▶ GOAL OF THE EXERCISE
Look below for the lines from the one with "Horvátország (257, 21)" to the one with "Скачать Хентай игры на русском (470, 222)", and copy exactly those lines, both ends included.

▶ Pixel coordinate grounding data
----------------

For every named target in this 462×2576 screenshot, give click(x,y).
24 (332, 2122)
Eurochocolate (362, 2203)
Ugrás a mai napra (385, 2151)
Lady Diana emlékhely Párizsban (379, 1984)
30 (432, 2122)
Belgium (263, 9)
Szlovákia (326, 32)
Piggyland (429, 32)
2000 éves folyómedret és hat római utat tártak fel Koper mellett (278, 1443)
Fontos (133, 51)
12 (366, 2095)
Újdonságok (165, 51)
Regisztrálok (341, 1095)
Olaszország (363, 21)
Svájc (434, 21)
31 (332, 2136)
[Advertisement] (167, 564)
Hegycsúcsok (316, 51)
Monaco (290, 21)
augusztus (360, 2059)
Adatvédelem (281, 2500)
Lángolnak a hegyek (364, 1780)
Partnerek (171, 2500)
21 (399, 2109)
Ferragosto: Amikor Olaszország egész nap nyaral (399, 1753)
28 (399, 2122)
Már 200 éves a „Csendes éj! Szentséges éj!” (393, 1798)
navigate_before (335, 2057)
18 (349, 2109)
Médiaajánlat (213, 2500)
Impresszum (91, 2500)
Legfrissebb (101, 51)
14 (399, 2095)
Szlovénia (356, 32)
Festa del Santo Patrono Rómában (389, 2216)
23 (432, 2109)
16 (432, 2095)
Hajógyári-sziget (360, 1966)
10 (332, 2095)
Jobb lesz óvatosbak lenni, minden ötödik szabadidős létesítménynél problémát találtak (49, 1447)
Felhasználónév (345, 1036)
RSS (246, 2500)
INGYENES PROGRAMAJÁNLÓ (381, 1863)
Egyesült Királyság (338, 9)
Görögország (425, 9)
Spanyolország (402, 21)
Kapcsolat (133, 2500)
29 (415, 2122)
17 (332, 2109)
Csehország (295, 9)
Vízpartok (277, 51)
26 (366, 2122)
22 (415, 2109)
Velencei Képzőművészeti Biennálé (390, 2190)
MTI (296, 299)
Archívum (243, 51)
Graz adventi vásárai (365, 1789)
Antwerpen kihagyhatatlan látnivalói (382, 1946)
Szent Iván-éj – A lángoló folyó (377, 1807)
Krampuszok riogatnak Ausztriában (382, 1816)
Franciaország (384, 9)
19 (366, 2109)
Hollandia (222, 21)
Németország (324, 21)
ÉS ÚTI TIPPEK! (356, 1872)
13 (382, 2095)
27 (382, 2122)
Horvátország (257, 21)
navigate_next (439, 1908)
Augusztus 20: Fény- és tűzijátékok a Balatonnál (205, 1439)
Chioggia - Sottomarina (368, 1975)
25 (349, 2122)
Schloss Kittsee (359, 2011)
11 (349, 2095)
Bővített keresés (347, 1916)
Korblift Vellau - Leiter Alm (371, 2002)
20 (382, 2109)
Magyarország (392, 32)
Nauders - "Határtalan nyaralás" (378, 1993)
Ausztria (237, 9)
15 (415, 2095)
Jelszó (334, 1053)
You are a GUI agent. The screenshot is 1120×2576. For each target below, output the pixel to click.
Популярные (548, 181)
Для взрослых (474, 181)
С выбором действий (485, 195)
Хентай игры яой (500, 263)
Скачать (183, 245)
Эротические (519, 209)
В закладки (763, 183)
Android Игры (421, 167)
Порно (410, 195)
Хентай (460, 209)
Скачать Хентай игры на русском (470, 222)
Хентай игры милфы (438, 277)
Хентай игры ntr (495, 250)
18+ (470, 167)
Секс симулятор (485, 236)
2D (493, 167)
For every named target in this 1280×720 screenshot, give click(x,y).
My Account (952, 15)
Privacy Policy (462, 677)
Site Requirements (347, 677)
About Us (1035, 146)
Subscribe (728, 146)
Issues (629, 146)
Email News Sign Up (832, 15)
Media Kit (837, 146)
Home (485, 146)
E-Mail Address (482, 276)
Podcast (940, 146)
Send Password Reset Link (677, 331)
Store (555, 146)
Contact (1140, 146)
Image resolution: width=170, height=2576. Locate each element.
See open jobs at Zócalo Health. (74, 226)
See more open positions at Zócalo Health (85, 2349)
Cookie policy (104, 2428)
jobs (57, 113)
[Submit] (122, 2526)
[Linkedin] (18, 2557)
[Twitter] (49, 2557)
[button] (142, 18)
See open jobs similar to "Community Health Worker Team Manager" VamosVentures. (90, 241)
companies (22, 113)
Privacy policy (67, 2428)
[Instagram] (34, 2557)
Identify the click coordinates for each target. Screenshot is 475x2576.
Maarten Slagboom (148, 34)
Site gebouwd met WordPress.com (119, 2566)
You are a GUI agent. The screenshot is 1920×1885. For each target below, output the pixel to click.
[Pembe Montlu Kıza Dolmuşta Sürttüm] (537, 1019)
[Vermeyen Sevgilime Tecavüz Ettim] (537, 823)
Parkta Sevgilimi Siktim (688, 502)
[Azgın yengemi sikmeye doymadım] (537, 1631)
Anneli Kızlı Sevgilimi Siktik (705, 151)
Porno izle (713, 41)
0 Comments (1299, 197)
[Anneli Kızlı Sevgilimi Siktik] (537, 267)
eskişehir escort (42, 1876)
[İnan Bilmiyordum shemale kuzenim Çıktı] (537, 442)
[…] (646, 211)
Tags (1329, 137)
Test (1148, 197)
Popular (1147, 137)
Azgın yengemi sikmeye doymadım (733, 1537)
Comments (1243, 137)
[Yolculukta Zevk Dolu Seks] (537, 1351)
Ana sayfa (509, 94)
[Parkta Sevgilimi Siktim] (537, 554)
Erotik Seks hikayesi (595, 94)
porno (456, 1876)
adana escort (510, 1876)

----------------

▶ EXPECTED ANSWER
Horvátország (257, 21)
navigate_next (439, 1908)
Augusztus 20: Fény- és tűzijátékok a Balatonnál (205, 1439)
Chioggia - Sottomarina (368, 1975)
25 (349, 2122)
Schloss Kittsee (359, 2011)
11 (349, 2095)
Bővített keresés (347, 1916)
Korblift Vellau - Leiter Alm (371, 2002)
20 (382, 2109)
Magyarország (392, 32)
Nauders - "Határtalan nyaralás" (378, 1993)
Ausztria (237, 9)
15 (415, 2095)
Jelszó (334, 1053)
You are a GUI agent. The screenshot is 1120×2576. For each target below, output the pixel to click.
Популярные (548, 181)
Для взрослых (474, 181)
С выбором действий (485, 195)
Хентай игры яой (500, 263)
Скачать (183, 245)
Эротические (519, 209)
В закладки (763, 183)
Android Игры (421, 167)
Порно (410, 195)
Хентай (460, 209)
Скачать Хентай игры на русском (470, 222)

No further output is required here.